Google phones are the only way the company can express its true vision for Android. With every new Android release, it’s Pixel phones that show the world what the new OS version is all about, and they’re the only phones that receive every update the moment it becomes available. Without a Pixel handset, Google would be stuck waiting for vendors to update their devices to the newest version of Android whenever they can manage it, and risk Android trailing iOS even more when it comes to adoption of the latest OS version. With that in mind, you’re certainly not going to appreciate this new Pixel 5 rumor, especially if you’re a loyal user of the series.
Days after we saw the first Pixel 5 render, a Google engineer confirmed the Pixel 5 name over on the AOSP. That mistake has been remedied since the Pixel 5 product name has been removed for the thread, as 9to5Google reported soon after first noticing the Pixel 5 mention.
The blog also had this to say about Pixel phone development:
Last month, three potential Google Pixel codenames surfaced, along with the mid-range Qualcomm processors those codenamed devices would run on. We currently believe one of those three, Sunfish, will be a mid-range successor to the Pixel 3a, branded as the ‘Google Pixel 4a.’
Meanwhile, we think the other two, Redfin and Bramble, could be the Google Pixel 5 and Pixel 5 XL codenames, which would make the Pixel 5 series less-than-flagship. Interestingly enough, Bramble has been spotted using the same Linux kernel version, 4.19, as listed for the ‘Pixel 5’ above. This alone isn’t quite enough to confirm that Bramble is indeed the Pixel 5, but it does make the case stronger.

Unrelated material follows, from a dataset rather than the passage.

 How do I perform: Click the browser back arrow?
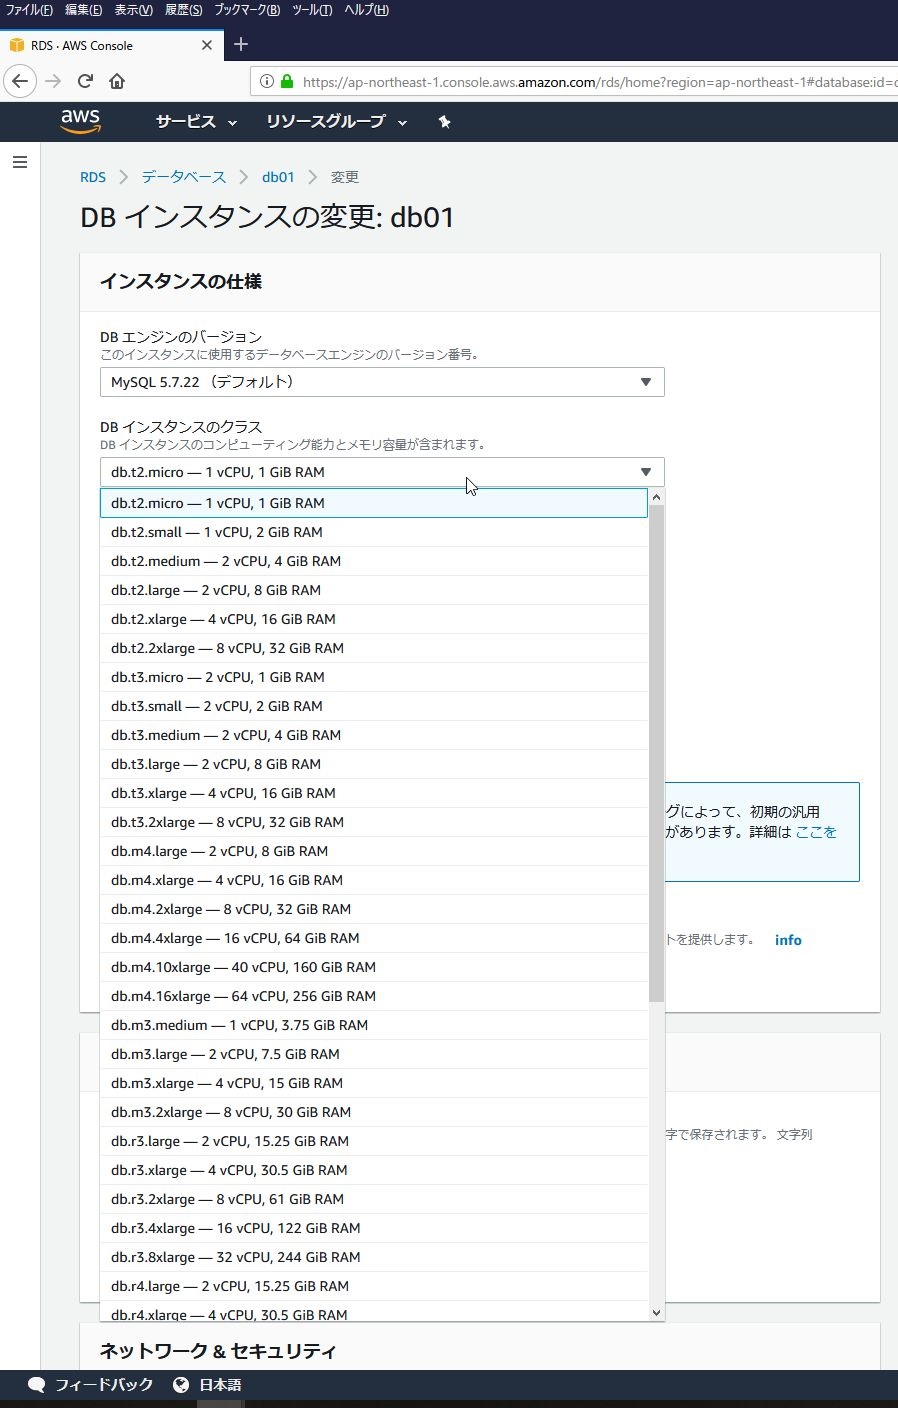tap(20, 81)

Indeed, Sunfish, Redfin, and Bramble are three codenames that were detailed in a pair of reports. One report said the Sunfish is a Snapdragon 730-based Pixel 4a phone, while the Redfin is expected to be a different Pixel 4a model with a Snapdragon 765 processor and 5G support. Bramble, the report said, is also a 765 device, but it’s only a development board. A second story revealed the same three codenames and concluded that Sunfish and Bramble are the likely codenames of the Pixel 4a and Pixel 4a XL. It also said that the XL version will support 5G connectivity.
All of this puts 9to5Google’s claims in a better perspective. If this new report is accurate and Redfin and Bramble are Pixel 5 and Pixel 5 XL codenames, then these might be the first next-gen Google phones that don’t offer the best possible hardware. It’s one thing for Google to launch mid-range phones and pretend they can be iPhone replacements after the same-generation flagship hit stores, and quite another to skip flagships altogether.
It’s always possible that the Pixel 5 generation will come in different versions, including mid-range phones and separate flagships. Maybe the codenames for the high-end Pixel 5 flavors haven’t leaked yet. But given that so many Pixel rumors turned out to be right so far, it would be incredibly disappointing for Google to somehow ditch high-end Pixel phones entirely after bailing on the Nexus lineup all those years ago.